[Items listed in a dataset]
--- START ---

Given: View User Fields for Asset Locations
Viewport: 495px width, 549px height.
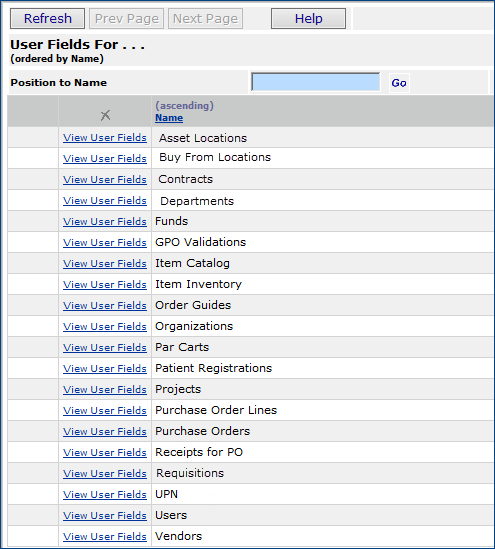Looking at the screenshot, I should (x=105, y=138).
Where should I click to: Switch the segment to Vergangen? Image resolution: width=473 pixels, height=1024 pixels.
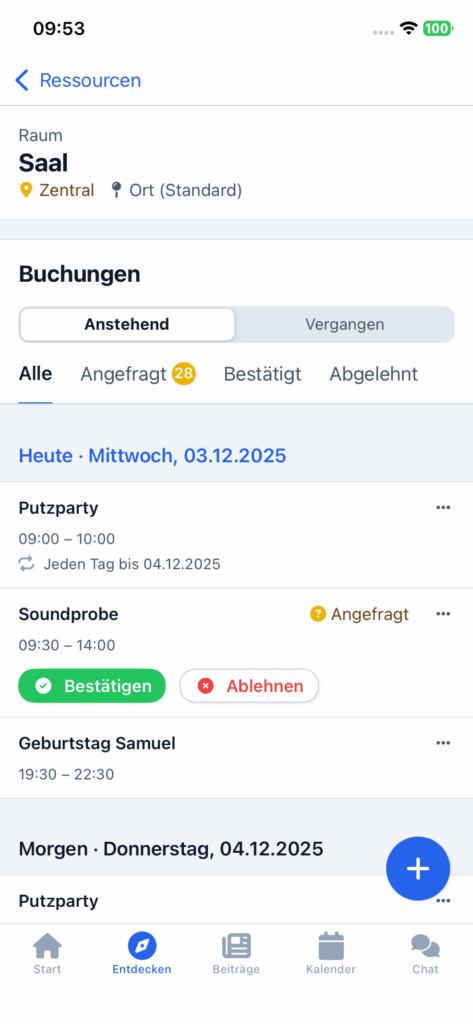tap(344, 325)
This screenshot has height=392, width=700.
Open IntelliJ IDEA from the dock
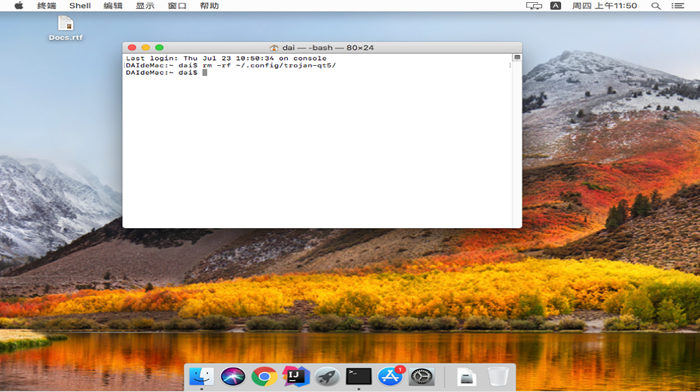tap(296, 376)
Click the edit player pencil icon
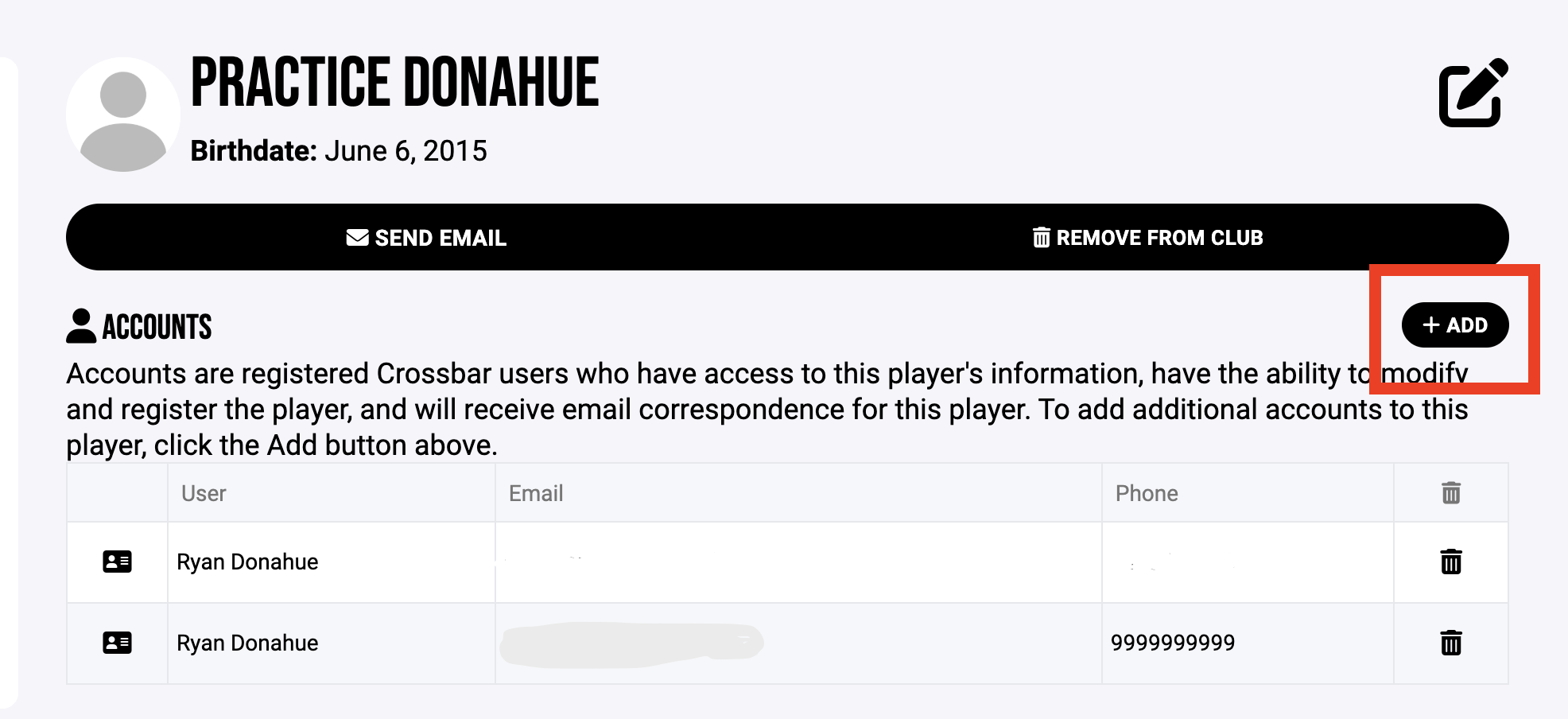Image resolution: width=1568 pixels, height=719 pixels. [x=1473, y=92]
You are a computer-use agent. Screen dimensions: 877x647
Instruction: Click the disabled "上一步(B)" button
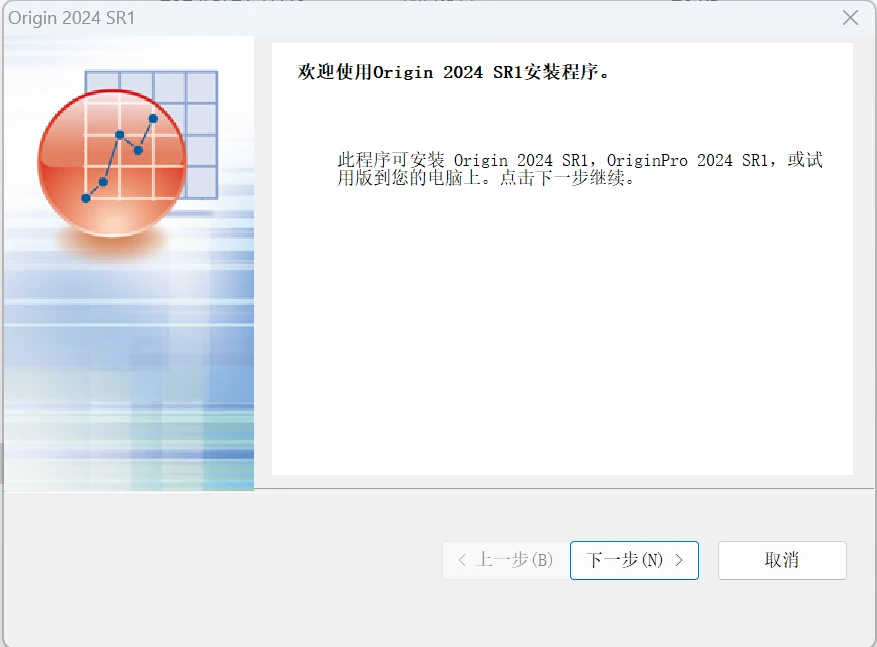(x=503, y=560)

--- END ---

## Work instruction
Reproduce each entry exactly as given; no pictures, please.

## Completed task
Given: View User Fields for Asset Locations
Viewport: 495px width, 549px height.
Looking at the screenshot, I should (x=105, y=138).
Where should I click to: Switch the segment to Vergangen? Image resolution: width=473 pixels, height=1024 pixels.
tap(344, 325)
This screenshot has height=392, width=700.
Open IntelliJ IDEA from the dock
tap(296, 376)
Click the edit player pencil icon
Image resolution: width=1568 pixels, height=719 pixels. [x=1473, y=92]
You are a computer-use agent. Screen dimensions: 877x647
Instruction: Click the disabled "上一步(B)" button
(x=503, y=560)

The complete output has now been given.